Le héros du roman, William Coates, est un triste bigot défenseur de l’ordre social raciste et patriarcal qui prévaut à la fin du XIXe siècle états-unien. Engagé par l’agence de détective Burns spécialisée dans la lutte contre le mouvement syndical en plein essor, Coates se révèle un espion efficace et sans scrupule. Il s’infiltre partout, provoque, moucharde et sème la zizanie. La sale besogne n’est pas des plus ardues, tant le mouvement ouvrier est alors divisé entre anarchistes, socialistes et autres utopistes.
L’Agence Burns est une de ces polices privées engagées par un patronat tout-puissant pour contenir des travailleurs réduits à une misère insoutenable. La répression est d’autant plus violente que les rois de la mine et du rail sont littéralement effrayés par la perspective d’unification des différents mouvements révolutionnaires. La création en 1905 du syndicat Industrial Workers of the World (IWW) avec comme mot d’ordre « One Big Union » imprimera à la lutte des classes une tournure féroce. Coates, personnage de fiction, y prendra une place éminente croisant des protagonistes et des situations bien réelles. Evangelisti prend le point de vue de l’ennemi. Il campe un salaud en guise de héros et lui fait détruire tout ce à quoi l’auteur, et, parions-le, un grand nombre de ses lecteurs adhèrent – sans jamais se laisser aller à un discours militant.

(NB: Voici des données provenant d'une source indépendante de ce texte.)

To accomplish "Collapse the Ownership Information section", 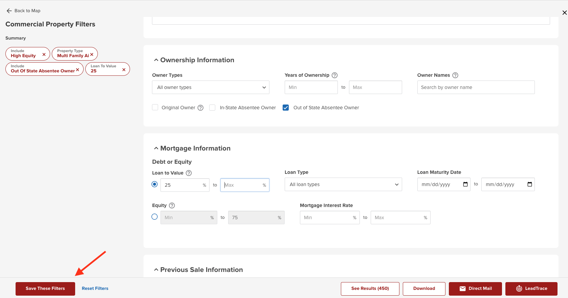I will pyautogui.click(x=156, y=60).
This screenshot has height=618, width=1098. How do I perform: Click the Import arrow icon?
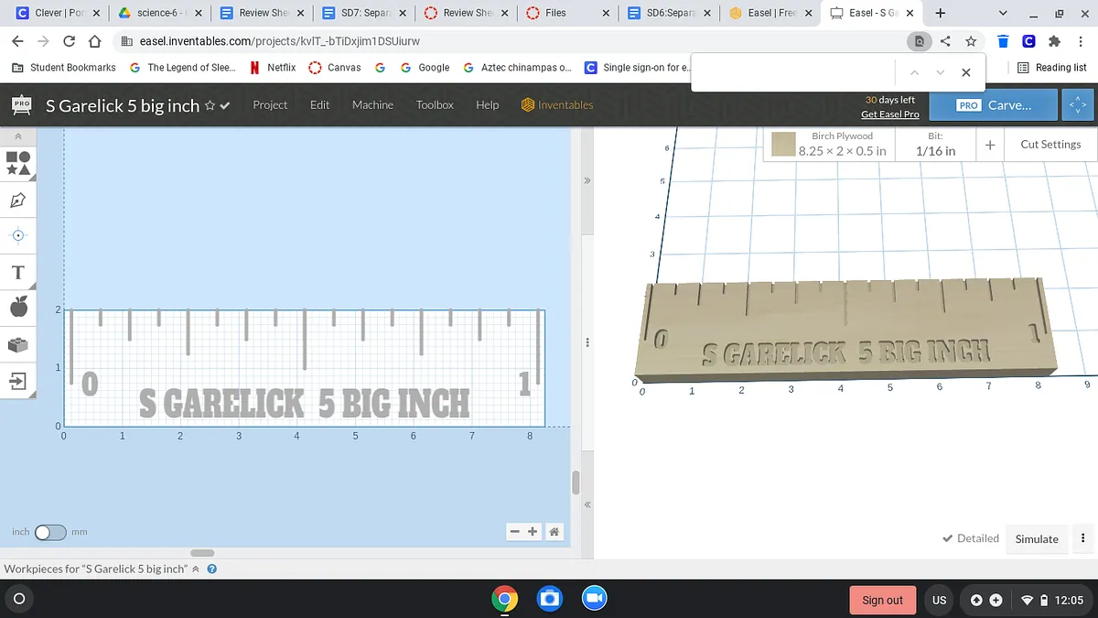(18, 380)

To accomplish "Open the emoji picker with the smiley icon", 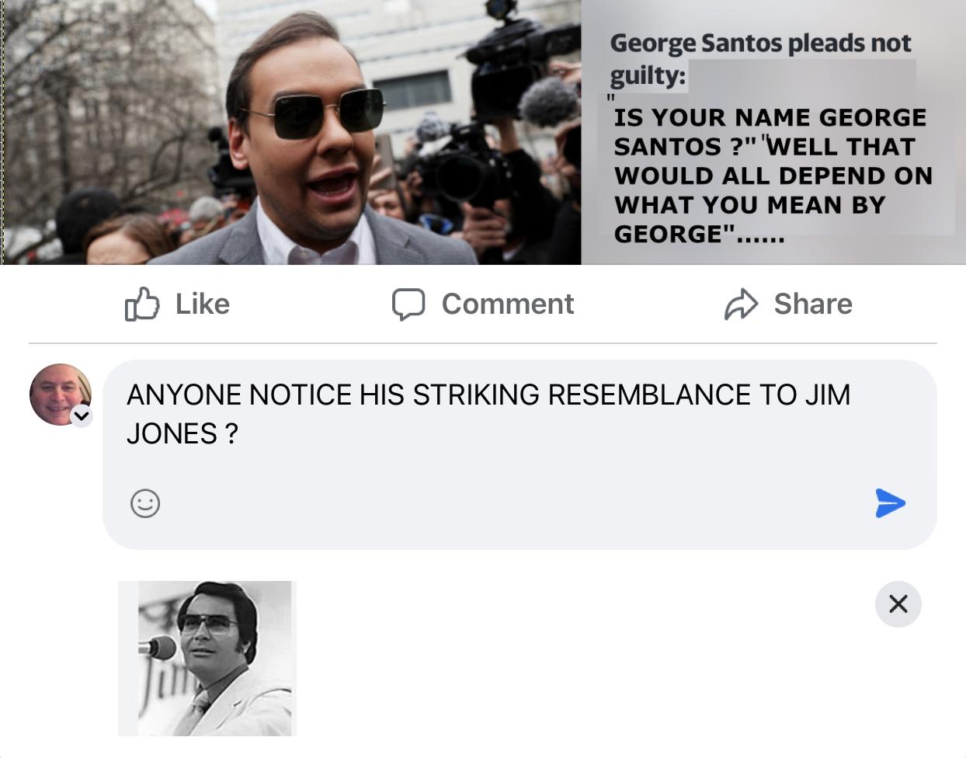I will click(x=146, y=504).
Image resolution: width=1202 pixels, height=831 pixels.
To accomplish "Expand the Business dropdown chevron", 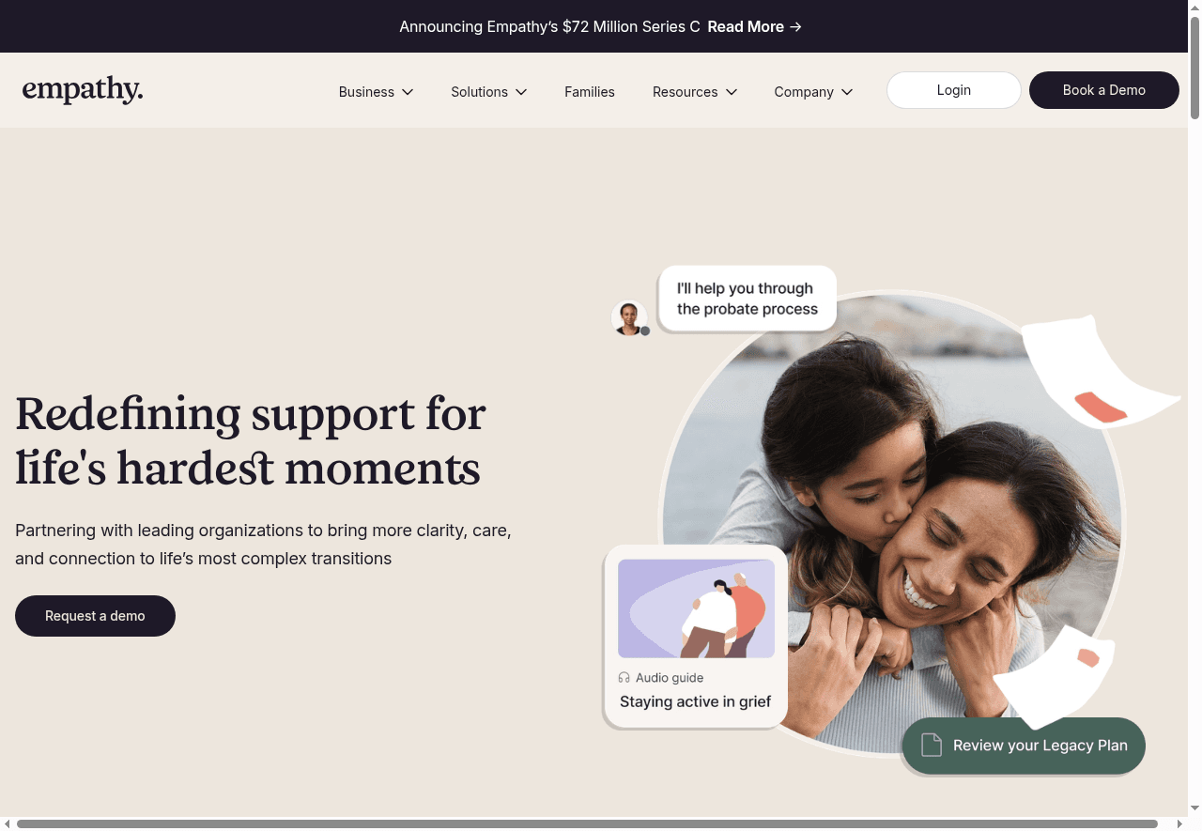I will [408, 92].
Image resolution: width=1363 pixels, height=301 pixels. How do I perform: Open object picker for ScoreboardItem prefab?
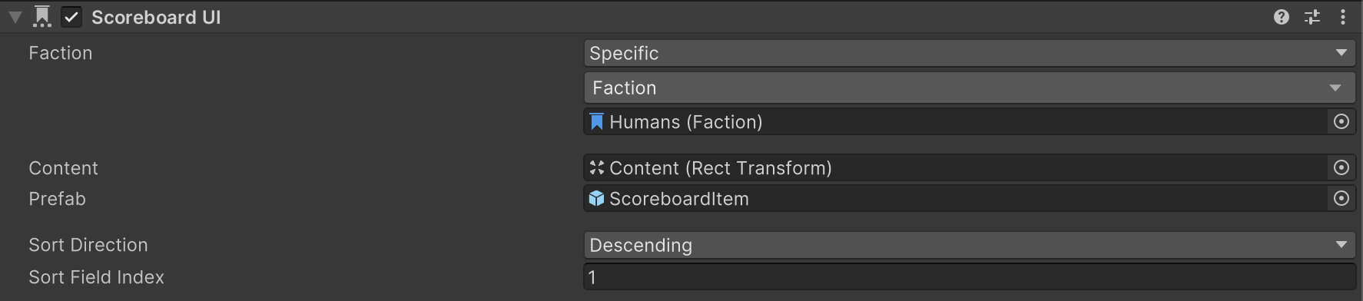coord(1341,199)
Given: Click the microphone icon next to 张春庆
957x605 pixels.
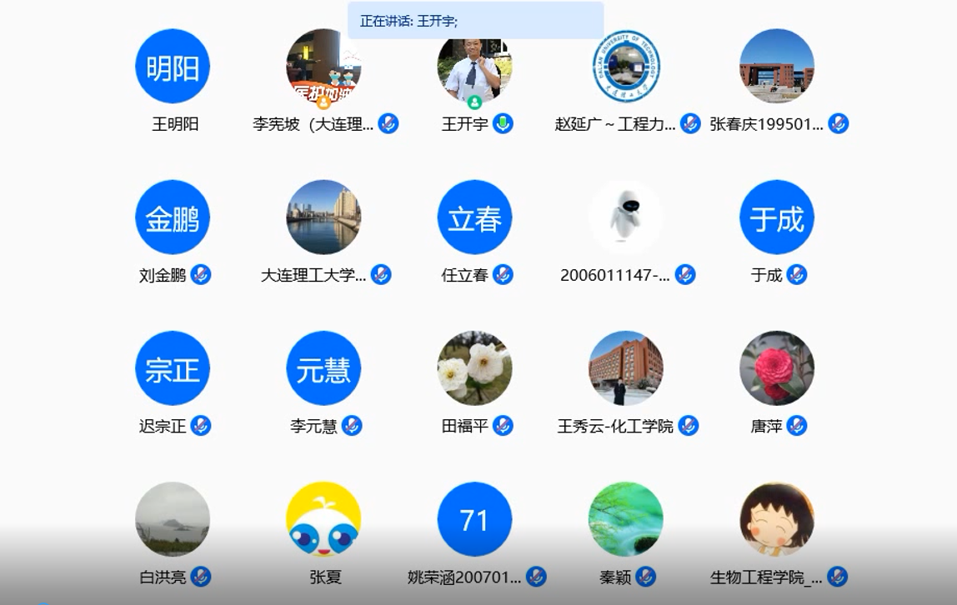Looking at the screenshot, I should (x=838, y=124).
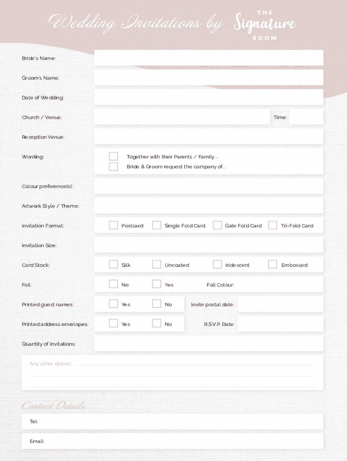Click the Email contact field
Image resolution: width=347 pixels, height=461 pixels.
(180, 441)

Briseurs de Grève n’est cependant pas qu’un roman documentaire : c’est aussi un roman des origines. L’agence Burns dans laquelle sévit Coates deviendra, en effet, dès les années 1920, l’embryon du Bureau of Investigation (BOI), futur Federal Bureau of Investigation (FBI). On comprend alors mieux comment et pourquoi ce dernier, dans les années 1920 et 1930 – et sans doute même jusqu’à aujourd’hui – semble ne pas discerner crime organisé, syndicalisme révolutionnaire et terrorisme. Mais il est, certes, toujours aiguillonné par la persistance de l’idéologie conservatrice nord-américaine, qui n’a pas désarmé depuis l’époque de Coates.
Briseurs de Grève, enfin, est un roman important pour qui cherche à comprendre comment la violente répression du mouvement syndical aboutira, à partir des années 1930, à sa transformation en un syndicalisme de service perméable aux dérives mafieuses.